*To do*:
Turn the items into a numbered list, starting at the line that contains "Task: Go back with the Back button" and ending at the line that contains "Action: click(409, 423)", with blank lines dropped. Leave the pictures out of your answer.

*Data for processing*:
* * * *
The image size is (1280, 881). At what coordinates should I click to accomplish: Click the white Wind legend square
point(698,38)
* * * *
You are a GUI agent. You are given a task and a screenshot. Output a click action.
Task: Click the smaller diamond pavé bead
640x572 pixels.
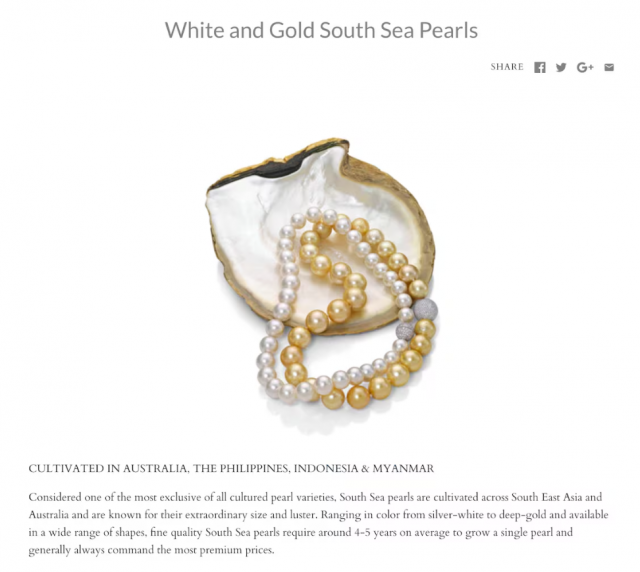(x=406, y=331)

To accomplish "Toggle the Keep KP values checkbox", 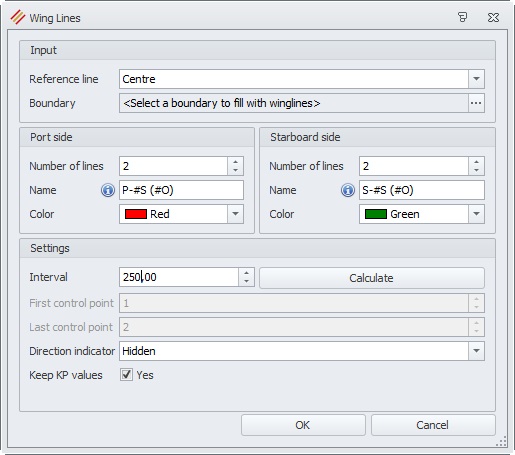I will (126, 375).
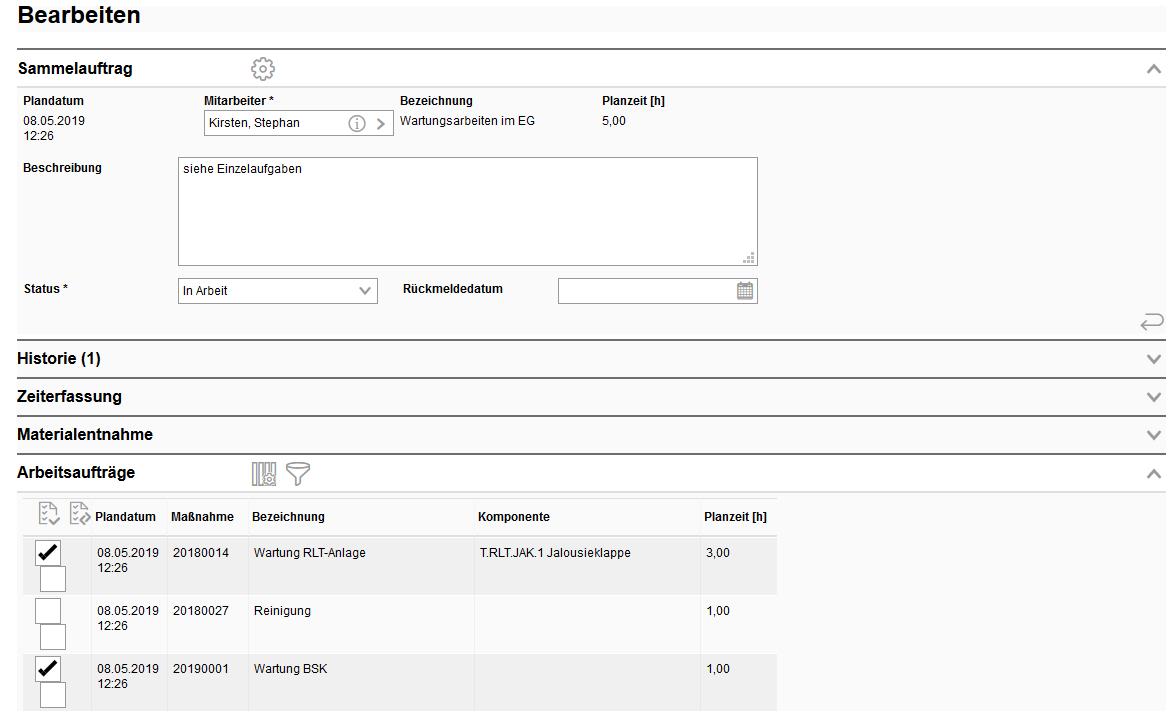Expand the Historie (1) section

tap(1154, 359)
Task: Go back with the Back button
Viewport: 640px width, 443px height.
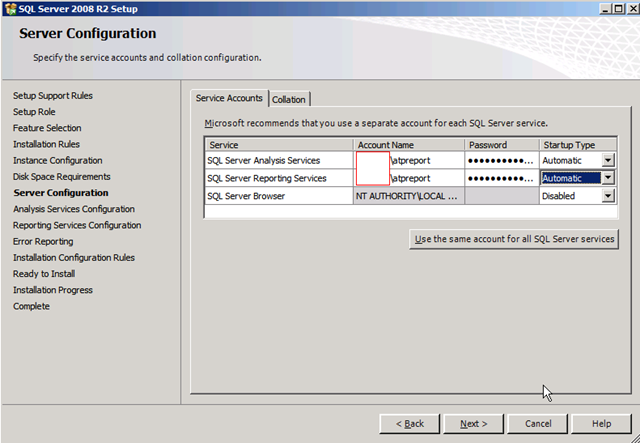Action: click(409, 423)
* * * *
*Response for this exercise*:
1. Task: Go back with the Back button
2. Viewport: 640px width, 443px height.
3. Action: click(409, 423)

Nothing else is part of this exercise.